In answer to a question about mapping non-contiguous blocks of files into contiguous memory, here, it was suggested by one respondent that I should use VirtualAllocEx() with MEM_RESERVE in order to establish a 'safe' value for the final (lpBaseAddress) parameter for MapViewOfFileEx().
Further investigation revealed that this approach causes MapViewofFileEx() to fail with error 487: "Attempt to access invalid address." The MSDN page says:
"No other memory allocation can take place in the region that is used for mapping, including the use of the VirtualAlloc or VirtualAllocEx function to reserve memory."
While the documentation might be considered ambiguous with respect to valid sequences of calls, experimentation suggests that it is not valid to reserve memory for MapViewOfFileEx() using VirtualAllocEx().
On the web, I've found examples with hard-coded values - example:
#define BASE_MEM (VOID*)0x01000000
...
hMap = MapViewOfFileEx( hFile, FILE_MAP_WRITE, 0, 0, 0, BASE_MEM );
To me, this seems inadequate and unreliable... It is far from clear to me why this address is safe, or how many blocks can be safely be mapped there. It seems even more shaky given that I need my solution to work in the context of other allocations... and that I need my source to compile and work in both 32 and 64 bit contexts.
What I'd like to know is if there is any way to reliably reserve a pool of address space in order that - subsequently - it can be reliably used by MapViewOfFileEx to map blocks to explicit memory addresses.
You almost got to the solution by yourself but fell short of the last small step.

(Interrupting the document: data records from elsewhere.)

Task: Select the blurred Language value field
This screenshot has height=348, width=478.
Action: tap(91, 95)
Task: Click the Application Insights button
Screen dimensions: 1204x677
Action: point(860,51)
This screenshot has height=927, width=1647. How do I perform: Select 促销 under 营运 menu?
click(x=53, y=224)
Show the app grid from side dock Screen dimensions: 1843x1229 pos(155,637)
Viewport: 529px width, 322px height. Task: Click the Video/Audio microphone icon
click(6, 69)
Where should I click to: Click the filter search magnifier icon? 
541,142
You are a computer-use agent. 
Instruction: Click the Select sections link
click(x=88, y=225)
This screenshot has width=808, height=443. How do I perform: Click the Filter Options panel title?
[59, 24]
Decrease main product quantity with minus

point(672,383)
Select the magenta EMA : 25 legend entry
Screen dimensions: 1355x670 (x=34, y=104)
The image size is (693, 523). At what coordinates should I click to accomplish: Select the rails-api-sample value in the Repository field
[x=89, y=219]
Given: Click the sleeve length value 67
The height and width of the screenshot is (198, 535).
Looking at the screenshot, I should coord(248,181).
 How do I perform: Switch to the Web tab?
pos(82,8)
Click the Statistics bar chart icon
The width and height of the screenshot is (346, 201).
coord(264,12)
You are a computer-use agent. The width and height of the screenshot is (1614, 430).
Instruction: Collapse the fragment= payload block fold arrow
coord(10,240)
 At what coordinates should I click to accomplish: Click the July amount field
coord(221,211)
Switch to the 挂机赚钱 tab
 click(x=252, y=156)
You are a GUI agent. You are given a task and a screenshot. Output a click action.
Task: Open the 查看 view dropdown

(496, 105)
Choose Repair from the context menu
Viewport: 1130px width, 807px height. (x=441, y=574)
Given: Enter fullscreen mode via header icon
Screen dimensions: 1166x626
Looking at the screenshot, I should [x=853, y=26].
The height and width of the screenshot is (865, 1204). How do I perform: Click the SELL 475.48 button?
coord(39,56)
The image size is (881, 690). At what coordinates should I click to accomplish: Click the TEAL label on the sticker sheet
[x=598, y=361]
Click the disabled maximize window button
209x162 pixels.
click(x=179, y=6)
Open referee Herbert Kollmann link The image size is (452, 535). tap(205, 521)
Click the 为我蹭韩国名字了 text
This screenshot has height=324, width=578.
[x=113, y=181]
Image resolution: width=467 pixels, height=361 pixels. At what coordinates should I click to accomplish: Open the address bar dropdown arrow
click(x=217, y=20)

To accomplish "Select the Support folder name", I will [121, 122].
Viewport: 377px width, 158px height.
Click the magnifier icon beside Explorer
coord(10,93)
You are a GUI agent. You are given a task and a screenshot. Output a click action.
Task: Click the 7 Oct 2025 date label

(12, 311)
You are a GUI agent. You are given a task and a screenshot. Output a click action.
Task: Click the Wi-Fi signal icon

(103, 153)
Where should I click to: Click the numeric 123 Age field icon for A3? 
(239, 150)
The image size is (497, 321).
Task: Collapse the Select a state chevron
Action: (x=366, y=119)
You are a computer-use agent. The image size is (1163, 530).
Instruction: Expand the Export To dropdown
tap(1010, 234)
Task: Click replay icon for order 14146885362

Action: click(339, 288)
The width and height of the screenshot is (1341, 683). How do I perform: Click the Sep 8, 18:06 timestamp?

As you figured, use VirtualAlloc (with MEM_RESERVE) to find room in your address space, but after that (and before MapViewOfFileEx) use VirtualFree (with MEM_RELEASE). Now the address range will be free again. Then use the same memory address (returned by VirtualAlloc) with MapViewOfFileEx.
What you are trying to do is impossible.
From the MapViewOfFileEx docs, the pointer you supply is "A pointer to the memory address in the calling process address space where mapping begins. This must be a multiple of the system's memory allocation granularity, or the function fails."
The memory allocation granularity is 64K, so you cannot map disparate 4K pages from the file into adjacent 4K pages in virtual memory.
If you provide a base address, the function will try to map your file at that address. If it cannot use that base address (because something is already using all or part of the requested memory region), then the call will fail.
For most applications, there's no real point trying to fix the address yourself. If you're a sophisticated database process and you're trying to carefully manage your own memory layout on a machine with a known configuration for efficiency reasons, then it might be reasonable. But you'd have to be prepared for failure.
In 64-bit processes, the virtual address space is pretty wide open, so it might be possible to select a base address with some certainty, but I don't think I'd bother.
From MSDN:
While it is possible to specify an address that is safe now (not used by the operating system), there is no guarantee that the address will remain safe over time. Therefore, it is better to let the operating system choose the address.
I believe "over time" refers to future versions of the OS and whatever run-time libraries you're using (e.g., for memory allocation), which might take a different approach to memory layout.
Also:
If the lpBaseAddress parameter specifies a base offset, the function succeeds if the specified memory region is not already in use by the calling process. The system does not ensure that the same memory region is available for the memory mapped file in other 32-bit processes.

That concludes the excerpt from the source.